In recent years alone, COVID-19, Black Lives Matter, and disasters like the California wildfires asked firms to respond to fast-moving, highly visible, stressful, and frequently contentious or polarizing social issues. Prior theory does not adequately address how firms respond to the increased pressure from these types of issues. This research develops theory around a deeper understanding of the latent construct, expectations, to help fill this gap.

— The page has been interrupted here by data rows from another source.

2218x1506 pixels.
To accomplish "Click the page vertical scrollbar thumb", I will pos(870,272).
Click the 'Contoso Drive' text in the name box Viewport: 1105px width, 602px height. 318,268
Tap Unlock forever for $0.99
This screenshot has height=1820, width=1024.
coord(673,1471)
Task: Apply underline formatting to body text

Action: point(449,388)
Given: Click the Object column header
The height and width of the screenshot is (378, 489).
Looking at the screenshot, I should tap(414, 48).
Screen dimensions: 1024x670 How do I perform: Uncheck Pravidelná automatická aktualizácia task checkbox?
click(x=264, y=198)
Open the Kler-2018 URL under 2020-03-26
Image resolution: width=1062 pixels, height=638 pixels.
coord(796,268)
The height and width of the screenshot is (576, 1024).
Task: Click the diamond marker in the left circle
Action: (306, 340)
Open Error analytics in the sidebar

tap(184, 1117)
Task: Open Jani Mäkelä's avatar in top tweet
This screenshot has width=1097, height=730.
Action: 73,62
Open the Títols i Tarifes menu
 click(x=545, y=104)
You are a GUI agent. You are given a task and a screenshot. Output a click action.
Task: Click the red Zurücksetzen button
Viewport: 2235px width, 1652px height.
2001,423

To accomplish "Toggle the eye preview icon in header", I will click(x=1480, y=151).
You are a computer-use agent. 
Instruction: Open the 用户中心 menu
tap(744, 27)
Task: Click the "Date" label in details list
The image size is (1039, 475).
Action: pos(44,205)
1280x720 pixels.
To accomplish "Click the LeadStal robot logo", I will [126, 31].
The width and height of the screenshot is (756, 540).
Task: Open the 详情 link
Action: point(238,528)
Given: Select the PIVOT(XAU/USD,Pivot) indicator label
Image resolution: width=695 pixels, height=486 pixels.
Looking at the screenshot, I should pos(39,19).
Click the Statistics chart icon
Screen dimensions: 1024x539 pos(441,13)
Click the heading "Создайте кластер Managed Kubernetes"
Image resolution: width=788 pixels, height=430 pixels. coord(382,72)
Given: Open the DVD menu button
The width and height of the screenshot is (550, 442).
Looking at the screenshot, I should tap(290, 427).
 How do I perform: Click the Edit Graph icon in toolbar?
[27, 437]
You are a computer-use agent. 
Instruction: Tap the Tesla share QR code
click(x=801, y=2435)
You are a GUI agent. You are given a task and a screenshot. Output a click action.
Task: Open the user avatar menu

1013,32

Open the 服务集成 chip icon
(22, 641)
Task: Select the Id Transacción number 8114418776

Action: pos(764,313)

This funding supports experiments to validate (1) that stakeholder expectations are a mechanism that varies by different traits of corporations (e.g., their size); (2) to understand which corporate factors are the most important differentiators of expectations; (3) to test the discriminant validity of different types of expectations (e.g., normative vs. predictive).

Time versus Energy Opportunity Costs Considerations on Customers Proactivity and Accumulated Consumption

Rachele Ciulli, PhD. Student in Marketing The Wharton School; Cait Lamberton, Alberto I. Duran President’s Distinguished Professor, Professor of Marketing, The Wharton School

Binge-watching, defined as “the consumption of multiple episodes of a television series in a short period of time” (Schweidel and Moe, 2016) requires considerations of time and energy tradeoffs. This research hypothesizes that focusing on the opportunity cost of accumulating in terms of energy will increase the likelihood of leisure accumulation and decrease the likelihood of work accumulation. When its opportunity cost is considered in terms of time, likelihood of accumulation will decrease for leisure and increase for work. However, both post-leisure consumption and post-work, if the focus is on the opportunity cost of energy spent, the likelihood of regretting accumulation will be lower. If the focus is on the opportunity cost of the time spent, the likelihood of regretting accumulation will be higher. Whichever resource is perceived as scarcer at the time will determine which opportunity cost consideration individuals will focus more on. The researchers plan to observe real behavior changes over different contexts when manipulating the resource individuals focus on when evaluating the opportunity cost of taking action in 6 studies.

Wharton Management in Emerging Markets Conference

Valentina Assenova, Edward B. and Shirley R. Shils Endowed Term Assistant Professor of Management, The Wharton School

This funding supports an emerging-markets themed conference at the Wharton School, tentatively titled the “Wharton Management in Emerging Markets Conference.” The primary aim of the proposed conference is to foster an environment for presenting and discussing early-stage research focused on studies at the intersection of environmental, social and governance (ESG) issues and innovation. The conference is designed to bring together leading management scholars with research interests in these areas to share research in progress. The goal is to create a forum for the sharing of research and the development of new ideas that will help to inform policy and practice.